Mitochondria are physiologically maintained at close to 50 °C

• Published in: PLoS biology Vol. 16; no. 1; p. e2003992
• Main Authors: Chrétien, Dominique, Bénit, Paule, Ha, Hyung-Ho, Keipert, Susanne, El-Khoury, Riyad, Chang, Young-Tae, Jastroch, Martin, Jacobs, Howard T., Rustin, Pierre, Rak, Malgorzata
• Format: Journal Article
• Language: English
• Published: United States Public Library of Science 25.01.2018; Public Library of Science (PLoS)

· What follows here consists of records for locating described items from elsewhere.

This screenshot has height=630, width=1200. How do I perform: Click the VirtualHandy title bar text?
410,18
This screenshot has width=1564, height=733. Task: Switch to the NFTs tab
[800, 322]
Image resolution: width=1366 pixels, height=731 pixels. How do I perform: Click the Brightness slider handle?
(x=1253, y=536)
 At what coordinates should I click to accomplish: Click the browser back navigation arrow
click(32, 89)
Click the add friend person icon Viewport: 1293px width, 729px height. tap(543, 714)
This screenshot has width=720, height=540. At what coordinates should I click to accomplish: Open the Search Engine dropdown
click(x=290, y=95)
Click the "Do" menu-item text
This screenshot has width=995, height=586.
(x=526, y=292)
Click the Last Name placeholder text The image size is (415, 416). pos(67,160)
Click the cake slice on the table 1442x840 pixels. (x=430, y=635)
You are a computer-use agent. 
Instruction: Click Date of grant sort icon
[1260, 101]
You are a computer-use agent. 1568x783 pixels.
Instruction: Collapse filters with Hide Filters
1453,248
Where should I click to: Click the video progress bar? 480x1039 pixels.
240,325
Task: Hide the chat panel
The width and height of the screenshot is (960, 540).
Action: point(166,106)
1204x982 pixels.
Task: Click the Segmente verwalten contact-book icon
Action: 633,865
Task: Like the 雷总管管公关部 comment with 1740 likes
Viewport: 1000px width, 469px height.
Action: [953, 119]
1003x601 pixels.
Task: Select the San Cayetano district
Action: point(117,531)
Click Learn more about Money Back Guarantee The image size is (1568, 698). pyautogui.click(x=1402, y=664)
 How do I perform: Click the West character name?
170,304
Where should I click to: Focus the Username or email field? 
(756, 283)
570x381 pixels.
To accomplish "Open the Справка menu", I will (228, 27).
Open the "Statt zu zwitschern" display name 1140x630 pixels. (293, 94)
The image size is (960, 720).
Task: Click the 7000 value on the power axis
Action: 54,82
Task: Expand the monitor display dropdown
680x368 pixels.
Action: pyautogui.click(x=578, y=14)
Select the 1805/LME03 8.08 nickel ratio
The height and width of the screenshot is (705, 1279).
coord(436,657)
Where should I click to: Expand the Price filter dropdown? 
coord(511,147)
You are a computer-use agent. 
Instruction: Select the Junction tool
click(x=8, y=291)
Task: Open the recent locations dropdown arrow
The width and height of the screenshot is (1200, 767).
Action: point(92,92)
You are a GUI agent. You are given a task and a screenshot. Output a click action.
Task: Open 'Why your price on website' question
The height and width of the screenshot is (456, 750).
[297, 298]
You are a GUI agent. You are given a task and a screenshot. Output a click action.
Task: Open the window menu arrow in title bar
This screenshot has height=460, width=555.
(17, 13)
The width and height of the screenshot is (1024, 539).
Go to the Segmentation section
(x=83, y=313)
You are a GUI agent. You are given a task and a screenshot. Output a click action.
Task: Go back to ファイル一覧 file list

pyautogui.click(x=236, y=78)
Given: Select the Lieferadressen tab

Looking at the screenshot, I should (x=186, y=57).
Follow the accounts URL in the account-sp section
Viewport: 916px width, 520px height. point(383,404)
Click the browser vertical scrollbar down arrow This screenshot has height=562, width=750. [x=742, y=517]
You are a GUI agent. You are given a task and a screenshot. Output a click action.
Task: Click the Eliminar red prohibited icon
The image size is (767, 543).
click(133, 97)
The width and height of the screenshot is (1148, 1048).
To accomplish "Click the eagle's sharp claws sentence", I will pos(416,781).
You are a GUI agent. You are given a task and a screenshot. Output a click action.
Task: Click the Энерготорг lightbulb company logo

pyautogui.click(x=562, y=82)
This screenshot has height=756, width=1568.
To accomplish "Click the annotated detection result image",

• Subjects: Alternative oxidase; Biology and Life Sciences; Cellular Biology; Data collection; Dehydrogenases; Deoxyribonucleic acid; Diabetes; Diderot, Denis (1713-1784); DNA; Electron transport; Environmental conditions; Environmental health; Enzymes; Fibroblasts; Fibroblasts - physiology; Fluorescence; Fluorescent Dyes; Fluorescent proteins; Heat; HEK293 Cells; Hot Temperature; Humans; Laboratories; Life Sciences; Mammals; Medicine and Health Sciences; Metabolism; Metabolites; Methods; Mitochondria; Mitochondria - physiology; Mitochondrial DNA; Mitochondrial Membranes - physiology; Mitochondrial Proteins - metabolism; Oxidation; Oxidoreductases - metabolism; Physical Sciences; Physiological aspects; Plant Proteins - metabolism; Primary Cell Culture; Properties; Proteins; Short Reports; Skin; Substrates; Temperature; Temperature effects; Thermal properties; Thermogenesis - physiology; Uncoupling protein 1; Uncoupling Protein 1 - metabolism; South Korea; United Kingdom > UK; France; Germany; Finland
• ISSN: 1545-7885; 1544-9173; 1545-7885
• DOI: 10.1371/journal.pbio.2003992

In endothermic species, heat released as a product of metabolism ensures stable internal temperature throughout the organism, despite varying environmental conditions. Mitochondria are major actors in this thermogenic process. Part of the energy released by the oxidation of respiratory substrates drives ATP synthesis and metabolite transport, but a substantial proportion is released as heat. Using a temperature-sensitive fluorescent probe targeted to mitochondria, we measured mitochondrial temperature in situ under different physiological conditions. At a constant external temperature of 38 °C, mitochondria were more than 10 °C warmer when the respiratory chain (RC) was fully functional, both in human embryonic kidney (HEK) 293 cells and primary skin fibroblasts. This differential was abolished in cells depleted of mitochondrial DNA or treated with respiratory inhibitors but preserved or enhanced by expressing thermogenic enzymes, such as the alternative oxidase or the uncoupling protein 1. The activity of various RC enzymes was maximal at or slightly above 50 °C. In view of their potential consequences, these observations need to be further validated and explored by independent methods. Our study prompts a critical re-examination of the literature on mitochondria.